• Source data:
---------------

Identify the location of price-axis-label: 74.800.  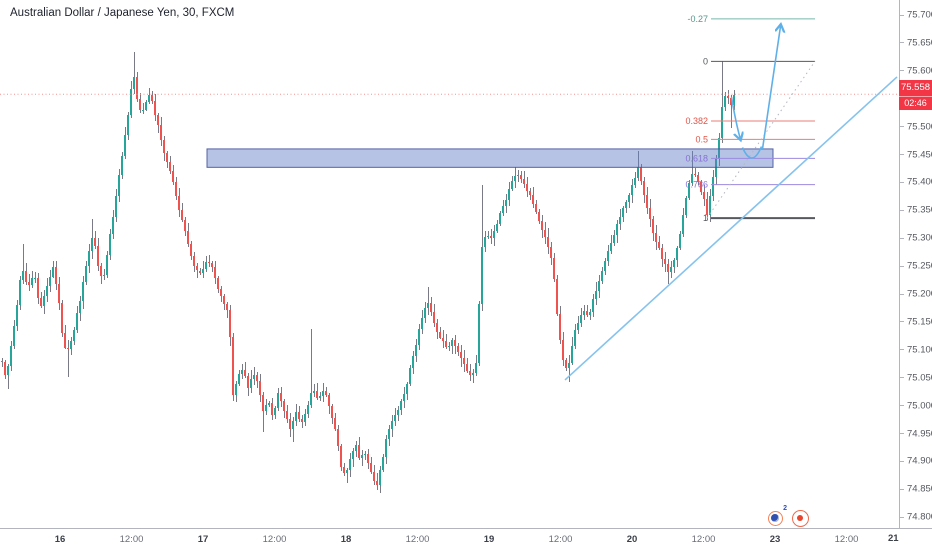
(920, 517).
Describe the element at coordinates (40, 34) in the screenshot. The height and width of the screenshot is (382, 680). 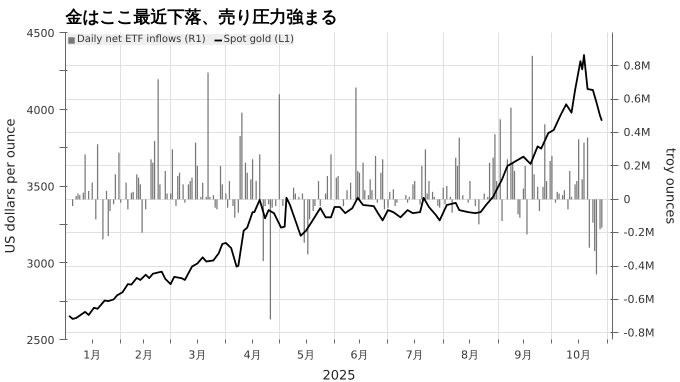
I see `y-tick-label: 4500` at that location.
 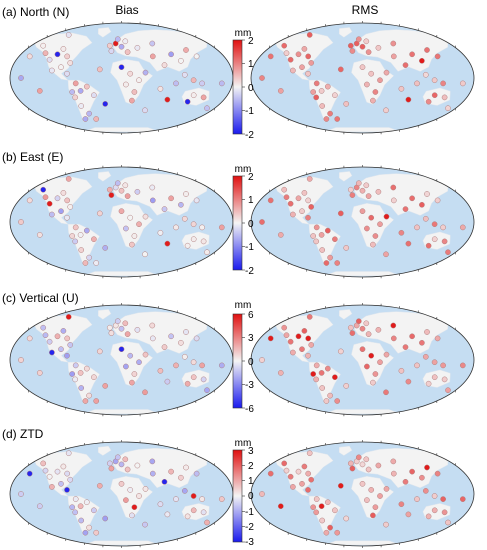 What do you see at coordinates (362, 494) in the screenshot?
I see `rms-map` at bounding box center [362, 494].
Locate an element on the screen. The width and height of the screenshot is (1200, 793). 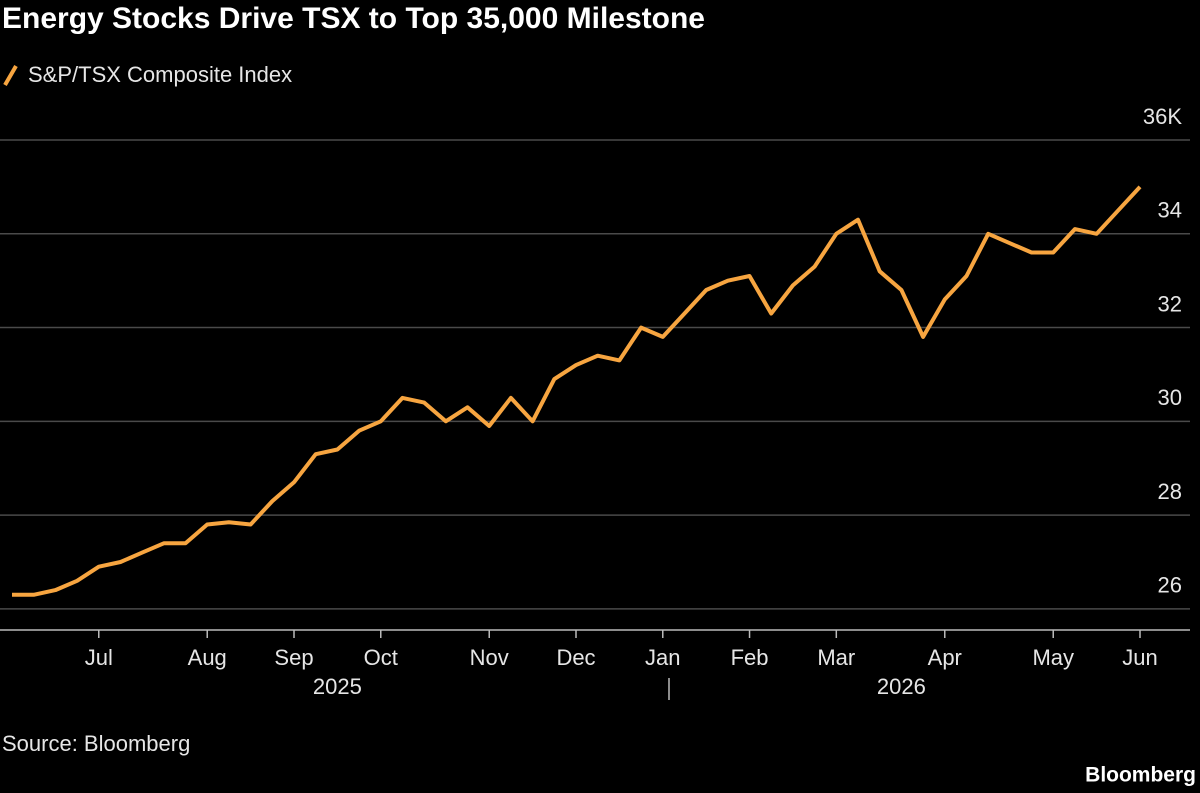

---------------

Render every line of the records above as a JSON list of strings, one string per line and with blank lines omitted, leaving the pictures out.

• Your response:
[
  "Identify the location of price-axis-label: 74.800.  ",
  "(920, 517).",
  "Describe the element at coordinates (40, 34) in the screenshot. The height and width of the screenshot is (382, 680). ",
  "I see `y-tick-label: 4500` at that location.",
  "  What do you see at coordinates (362, 494) in the screenshot?",
  "I see `rms-map` at bounding box center [362, 494].",
  "Locate an element on the screen. The width and height of the screenshot is (1200, 793). "
]